Когда брак Юрия распался, он, по заповедям отцов-основателей социалистического государства, целиком переключился на творческий труд. Без отдыха, как биоробот, корпел над диссертацией, но не оставлял своим попечением и репертуар московских театров. Из писем мы узнали, что дядя завершил героическую пьесу о борьбе за мир, лирическую комедию из жизни студентов, сатиру про стиляг и тунеядцев, историческую драму о большевиках-подпольщиках. И уже написаны им две главы диссертации.
Все пьесы, как водится, возвращались с отрицательными отзывами. Правда, никто из завлитов не осмеливался послать куда подальше. Каждую рукопись дядя предварял сведениями о своем цековском прошлом, о близком знакомстве с Димитровым, Юрием Ждановым, Андроповым. Намекал: ЦК надеется, что именно он скажет на театральных подмостках новое слово. И эти намеки настораживали пуганых театральных деятелей. Они что-то мямлили о переполненных портфелях, советовали послать в другой театр. Такие двусмысленные отклики подогревали, окрыляли Юрия и он строчил и строчил… Зато дела в аспирантуре шли все хуже. Это не значит, что Юрий не работал над диссертацией. Но одно дело — нанизывать псевдостихи, цепляя слово за слово, соединяя плохими рифмами расхожие истины и стертые штампы. По поводу же Белинского нужны были мысли, причем много, причем, оригинальные, да еще их нужно было логически выстроить и связно, последовательно изложить. А Юрий замахивался, выводил пару разумных абзацев, а потом быстро тонул в сумятице фактов, путался в идеях, топтался по кругу и ничего не мог довести до конца. Так что две написанные главы его диссертации уже были двумя килограммами макулатуры.

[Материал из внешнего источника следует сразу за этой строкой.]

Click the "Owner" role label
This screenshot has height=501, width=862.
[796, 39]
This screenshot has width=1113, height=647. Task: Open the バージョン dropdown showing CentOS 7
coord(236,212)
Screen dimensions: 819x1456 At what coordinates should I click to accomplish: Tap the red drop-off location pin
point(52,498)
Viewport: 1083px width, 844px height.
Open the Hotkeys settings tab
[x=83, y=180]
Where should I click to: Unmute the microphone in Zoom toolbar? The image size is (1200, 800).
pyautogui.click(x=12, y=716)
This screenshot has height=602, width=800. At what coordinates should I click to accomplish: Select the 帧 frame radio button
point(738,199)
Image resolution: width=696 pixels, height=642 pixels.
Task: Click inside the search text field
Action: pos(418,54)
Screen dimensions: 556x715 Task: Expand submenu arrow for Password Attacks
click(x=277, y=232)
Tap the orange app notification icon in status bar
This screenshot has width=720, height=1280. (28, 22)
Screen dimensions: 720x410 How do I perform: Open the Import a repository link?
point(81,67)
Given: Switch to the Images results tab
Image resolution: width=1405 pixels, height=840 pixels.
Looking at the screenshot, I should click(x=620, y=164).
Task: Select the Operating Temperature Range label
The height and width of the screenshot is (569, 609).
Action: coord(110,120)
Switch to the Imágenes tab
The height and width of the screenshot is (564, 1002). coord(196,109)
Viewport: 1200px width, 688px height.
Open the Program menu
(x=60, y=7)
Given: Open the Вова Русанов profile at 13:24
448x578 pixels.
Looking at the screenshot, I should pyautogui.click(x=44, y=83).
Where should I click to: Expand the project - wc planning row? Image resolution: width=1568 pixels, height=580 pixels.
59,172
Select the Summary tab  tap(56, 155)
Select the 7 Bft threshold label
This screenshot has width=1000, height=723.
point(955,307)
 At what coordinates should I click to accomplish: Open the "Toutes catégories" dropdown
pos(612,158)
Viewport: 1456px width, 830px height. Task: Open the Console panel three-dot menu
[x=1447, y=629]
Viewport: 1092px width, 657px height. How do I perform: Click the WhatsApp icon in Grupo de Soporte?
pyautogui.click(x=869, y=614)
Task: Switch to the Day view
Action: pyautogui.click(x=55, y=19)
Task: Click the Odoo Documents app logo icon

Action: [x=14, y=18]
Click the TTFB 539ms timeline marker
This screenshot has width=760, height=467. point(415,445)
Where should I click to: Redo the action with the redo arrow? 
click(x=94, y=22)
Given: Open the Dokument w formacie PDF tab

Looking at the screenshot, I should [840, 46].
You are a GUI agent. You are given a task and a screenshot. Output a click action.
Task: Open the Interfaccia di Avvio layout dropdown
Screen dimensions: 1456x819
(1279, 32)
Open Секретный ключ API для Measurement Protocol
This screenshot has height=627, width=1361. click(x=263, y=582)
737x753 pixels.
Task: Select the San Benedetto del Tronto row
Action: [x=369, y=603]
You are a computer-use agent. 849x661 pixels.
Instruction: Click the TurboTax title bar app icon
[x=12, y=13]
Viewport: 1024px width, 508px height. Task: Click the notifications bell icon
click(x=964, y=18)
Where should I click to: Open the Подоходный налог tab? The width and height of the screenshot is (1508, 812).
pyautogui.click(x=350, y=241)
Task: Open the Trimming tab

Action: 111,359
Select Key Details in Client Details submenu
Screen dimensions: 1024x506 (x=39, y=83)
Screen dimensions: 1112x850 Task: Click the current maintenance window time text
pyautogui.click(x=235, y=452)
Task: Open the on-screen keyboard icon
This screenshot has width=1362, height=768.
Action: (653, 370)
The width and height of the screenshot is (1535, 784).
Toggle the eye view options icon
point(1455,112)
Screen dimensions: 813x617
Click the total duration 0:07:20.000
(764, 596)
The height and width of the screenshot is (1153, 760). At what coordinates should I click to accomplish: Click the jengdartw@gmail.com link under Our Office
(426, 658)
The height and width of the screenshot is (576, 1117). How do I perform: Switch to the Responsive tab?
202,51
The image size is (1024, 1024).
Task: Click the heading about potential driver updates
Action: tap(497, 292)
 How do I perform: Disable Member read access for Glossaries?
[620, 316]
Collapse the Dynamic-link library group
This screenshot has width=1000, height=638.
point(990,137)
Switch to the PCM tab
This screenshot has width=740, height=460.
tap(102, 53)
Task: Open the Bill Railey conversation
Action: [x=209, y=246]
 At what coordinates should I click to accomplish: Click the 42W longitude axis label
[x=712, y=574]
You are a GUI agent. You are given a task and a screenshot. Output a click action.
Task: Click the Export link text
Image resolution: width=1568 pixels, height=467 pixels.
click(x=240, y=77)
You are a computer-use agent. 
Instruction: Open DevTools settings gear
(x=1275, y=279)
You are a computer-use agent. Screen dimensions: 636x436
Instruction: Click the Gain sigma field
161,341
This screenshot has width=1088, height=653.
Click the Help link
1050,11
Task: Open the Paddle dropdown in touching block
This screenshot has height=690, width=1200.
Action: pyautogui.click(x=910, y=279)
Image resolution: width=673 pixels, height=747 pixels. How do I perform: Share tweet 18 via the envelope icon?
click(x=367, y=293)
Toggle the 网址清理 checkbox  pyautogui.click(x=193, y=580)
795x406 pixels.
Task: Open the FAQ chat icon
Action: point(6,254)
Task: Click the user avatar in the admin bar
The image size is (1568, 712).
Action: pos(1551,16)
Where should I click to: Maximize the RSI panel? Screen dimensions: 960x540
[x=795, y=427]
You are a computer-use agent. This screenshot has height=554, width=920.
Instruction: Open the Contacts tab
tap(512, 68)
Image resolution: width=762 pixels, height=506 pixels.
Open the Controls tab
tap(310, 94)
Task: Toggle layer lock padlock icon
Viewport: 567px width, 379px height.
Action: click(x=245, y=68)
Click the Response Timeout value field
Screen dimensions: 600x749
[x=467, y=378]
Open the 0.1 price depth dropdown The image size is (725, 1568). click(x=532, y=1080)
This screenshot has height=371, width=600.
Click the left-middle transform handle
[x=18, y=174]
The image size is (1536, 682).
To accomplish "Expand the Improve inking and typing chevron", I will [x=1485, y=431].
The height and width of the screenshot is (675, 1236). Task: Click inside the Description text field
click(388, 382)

Странно, в институте очень долго не понимали, что Юрий болен. Недавно в завалах семейных бумаг мне попалась педвузовская многотиражка. В ней на целой полосе подводились итоги аспирантского года. И почти треть отчета занимают упреки в адрес недисциплинированного аспиранта Юрия Мочалова, который затягивает сроки сдачи работы. Строго выговаривалось его руководителям за недостаток требовательности, излишний либерализм (слава богу, не буржуазный!), мягкотелость. Все на полном серьезе.
Но сколько веревочке ни виться… То ли истощилось терпение администрации и преподавателей, то ли в конце концов они догадались, где зарыта собака, но в году, кажется, пятьдесят втором Юрий был отчислен, как неоднократно срывающий учебный план, не выполнивший конечную цель, не завершивший и т. д. Дальше простирается туманное пространство в биографии дяди.
На что он жил, представляю смутно. Нигде не работал, ничего не получал. Наши посылали какие-то гроши. Пенсия бабушки была крохотная, а маму в это же время — по закону парных случаев — уволили из микробиологического института. Шло разбирательство по делу профессора Бира — ростовский КГБ досрочно, обгоняя столичных чекистов, искал врачей-вредителей и попутно повыкидывал со службы всех, кто не захотел с ним сотрудничать, в частности, маму. А мне, как на грех, исполнилось восемнадцать лет, и отец перестал платить алименты. Так что тощие переводы из Ростова наши женщины, особенно бабушка, пытались компенсировать толстыми письмами, в которых уговаривали Юрия или переехать в Ростов, или поступить на работу в библиотеку, или найти еще какую-нибудь скромную, маленькую должность, но с регулярным заработком. И перестать тратить силы и деньги на свои пьесы и поэмы. Да, да, и деньги тоже! Ведь сотни страниц этой абракадабры надо было перепечатать на машинке!
Но дядя оставался глух к любым разумным советам. Он уже жил в фантастическом мире, прочно отгородившись железной шторой болезни от мира реального. Им владела единственная страсть — добиться признания своей гениальности. Сам Юрий ни на секунду в ней не сомневался.